* Text block *
- Born: July 17, 1960 (age 66) Seoul, South Korea
- Education: Hankuk University of Foreign Studies - Political Science Korean Academy of Film Arts
- Occupations: Film director, screenwriter, producer
- Years active: 1987-present

Korean name
- Hangul: 김태균
- Hanja: 金泰均
- RR: Gim Taegyun
- MR: Kim T'aegyun

= Kim Tae-kyun (director) =

South Korean film director (born 1960)

Kim Tae-kyun (born June 17, 1960) is a South Korean film director. Kim wrote and directed Volcano High (2001) and Temptation of Wolves (2004). He also directed The Adventures of Mrs. Park (1996), First Kiss (1998), A Millionaire's First Love, Crossing (2008), Higanjima (2010), A Barefoot Dream (2010), Innocent Thing (2014), and Bad Sister (2014). Crossing and A Barefoot Dream were selected as the South Korean entries for Best Foreign Language Film at the
81st and 83rd Academy Awards, but both did not make the final shortlist.

* Supplied data *

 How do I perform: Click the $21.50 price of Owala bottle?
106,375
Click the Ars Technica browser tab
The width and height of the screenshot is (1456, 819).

* Set tasks *
**1.** Copy the passage of the Kim Tae-kyun profile above from "South Korean film director (born" up to and including "the final shortlist.".
**2.** Using the Kim Tae-kyun profile above, decide whether each statement agrees with it, answering yes or no and quoting the words that decide it: (a) Kim both wrote and directed Volcano High. (b) Crossing made the final shortlist at the 81st Academy Awards. (c) Kim studied political science at Hankuk University of Foreign Studies.

* Completed exercise *
**1.**
South Korean film director (born 1960)

Kim Tae-kyun (born June 17, 1960) is a South Korean film director. Kim wrote and directed Volcano High (2001) and Temptation of Wolves (2004). He also directed The Adventures of Mrs. Park (1996), First Kiss (1998), A Millionaire's First Love, Crossing (2008), Higanjima (2010), A Barefoot Dream (2010), Innocent Thing (2014), and Bad Sister (2014). Crossing and A Barefoot Dream were selected as the South Korean entries for Best Foreign Language Film at the
81st and 83rd Academy Awards, but both did not make the final shortlist.

**2.**
(a) Yes: "Kim wrote and directed Volcano High (2001)"
(b) No: "but both did not make the final shortlist"
(c) Yes: "Hankuk University of Foreign Studies - Political Science"